# suche ähnliche Filme wie Tucker&Dale vs. Evil



## MasterOfDisaster 407 (14. Mai 2011)

*suche ähnliche Filme wie Tucker&Dale vs. Evil*

Moin Leute ich hab letztens Tucker and Dale vs. Evil gesehen und ich muss sagen ich bin gestorben vor Lachen.

Kennt ihr weitere Filme die so sind wie der?

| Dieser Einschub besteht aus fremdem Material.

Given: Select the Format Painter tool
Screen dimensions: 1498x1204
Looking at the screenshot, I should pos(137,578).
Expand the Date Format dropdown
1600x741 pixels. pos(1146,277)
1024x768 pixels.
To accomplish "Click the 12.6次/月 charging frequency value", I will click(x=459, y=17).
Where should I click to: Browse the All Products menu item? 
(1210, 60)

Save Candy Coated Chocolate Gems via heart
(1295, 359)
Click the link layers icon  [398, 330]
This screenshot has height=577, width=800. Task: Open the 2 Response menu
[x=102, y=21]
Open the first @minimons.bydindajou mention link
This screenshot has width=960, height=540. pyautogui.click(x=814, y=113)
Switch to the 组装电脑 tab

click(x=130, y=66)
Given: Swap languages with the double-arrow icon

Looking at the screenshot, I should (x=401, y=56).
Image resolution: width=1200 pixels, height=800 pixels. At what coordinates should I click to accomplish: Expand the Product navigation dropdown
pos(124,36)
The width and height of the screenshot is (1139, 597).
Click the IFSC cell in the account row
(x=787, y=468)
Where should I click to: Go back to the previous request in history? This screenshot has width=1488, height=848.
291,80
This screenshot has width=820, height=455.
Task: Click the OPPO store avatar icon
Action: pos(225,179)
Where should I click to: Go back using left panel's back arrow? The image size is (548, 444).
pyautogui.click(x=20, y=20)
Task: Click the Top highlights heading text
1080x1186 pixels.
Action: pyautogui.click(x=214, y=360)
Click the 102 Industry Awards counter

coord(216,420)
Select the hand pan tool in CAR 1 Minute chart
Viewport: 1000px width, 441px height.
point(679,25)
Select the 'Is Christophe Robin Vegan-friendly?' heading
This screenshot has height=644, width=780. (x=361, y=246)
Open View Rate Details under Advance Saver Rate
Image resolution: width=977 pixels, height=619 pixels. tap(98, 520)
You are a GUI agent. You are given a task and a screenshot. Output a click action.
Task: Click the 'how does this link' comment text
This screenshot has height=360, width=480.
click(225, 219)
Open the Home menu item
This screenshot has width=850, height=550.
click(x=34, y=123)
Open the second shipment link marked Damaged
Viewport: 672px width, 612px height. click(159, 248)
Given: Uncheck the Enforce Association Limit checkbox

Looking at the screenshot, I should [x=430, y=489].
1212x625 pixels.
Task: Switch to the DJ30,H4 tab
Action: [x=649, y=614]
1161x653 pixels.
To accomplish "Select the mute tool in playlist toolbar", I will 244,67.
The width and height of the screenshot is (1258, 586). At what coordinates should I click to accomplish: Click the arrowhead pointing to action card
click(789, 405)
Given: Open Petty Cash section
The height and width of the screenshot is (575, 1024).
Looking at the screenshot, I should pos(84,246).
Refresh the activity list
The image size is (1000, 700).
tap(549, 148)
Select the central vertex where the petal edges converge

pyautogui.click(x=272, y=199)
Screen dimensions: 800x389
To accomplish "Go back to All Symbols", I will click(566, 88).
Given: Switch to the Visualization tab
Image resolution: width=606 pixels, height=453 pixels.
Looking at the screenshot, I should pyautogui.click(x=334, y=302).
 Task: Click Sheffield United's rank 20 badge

Also quasi ne Horrorfilmverarsche


mfg MoD 407


----------



## MasterFreak (14. Mai 2011)

*AW: suche ähnliche Filme wie Tucker&Dale vs. Evil*

Ich weiß net was Tucker and Dale vs. Evil sind aber du könntest mal nach Scary Movie gucken. Das ist eine Filmreihe von ca 4 Filmen die Horrorfilmverarschungen sind ^^
MfG MasterFreak


----------



## MasterOfDisaster 407 (14. Mai 2011)

*AW: suche ähnliche Filme wie Tucker&Dale vs. Evil*

die filme hab ich natürlich auch alle geschaut, sind auch geil


----------



## Memphys (21. Mai 2011)

*AW: suche ähnliche Filme wie Tucker&Dale vs. Evil*

Ich schließe mich mal an, der Film fetzt einfach nur, auch wenn es absolut hirnlos ist


----------



## KampfKeks_ (3. Oktober 2011)

*AW: suche ähnliche Filme wie Tucker&Dale vs. Evil*

Braindead, ist aber schon etwas älter aber Kult!


----------



## BautznerSnef (3. Oktober 2011)

*AW: suche ähnliche Filme wie Tucker&Dale vs. Evil*

Tucker und Dale sind der Hammer!
Was auch zum lachen ist, Shaun of the Dead und Zombieland.


----------



## NuTSkuL (4. Oktober 2011)

*AW: suche ähnliche Filme wie Tucker&Dale vs. Evil*

zombieland wirste ja sicherlich schon kennen,
aber dann wird dir mit sicherheit noch Doghouse gefallen


----------



## BautznerSnef (4. Oktober 2011)

*AW: suche ähnliche Filme wie Tucker&Dale vs. Evil*

Mir ist grad noch Die Killerhand eingefallen.
Was auch geil ist, Lesbian Vampire Killers.
Severance darf da auch nicht fehlen.
Grad auf Amazon gefunden: http://www.amazon.de/Suck-Bis-zum-E...ef=sr_1_9?s=dvd&ie=UTF8&qid=1317750830&sr=1-9 
Und noch mehr^^ http://www.amazon.de/Club-Mad-Bill-...=sr_1_16?s=dvd&ie=UTF8&qid=1317750984&sr=1-16, http://www.amazon.de/Wasting-Away-Z...=sr_1_24?s=dvd&ie=UTF8&qid=1317751093&sr=1-24


----------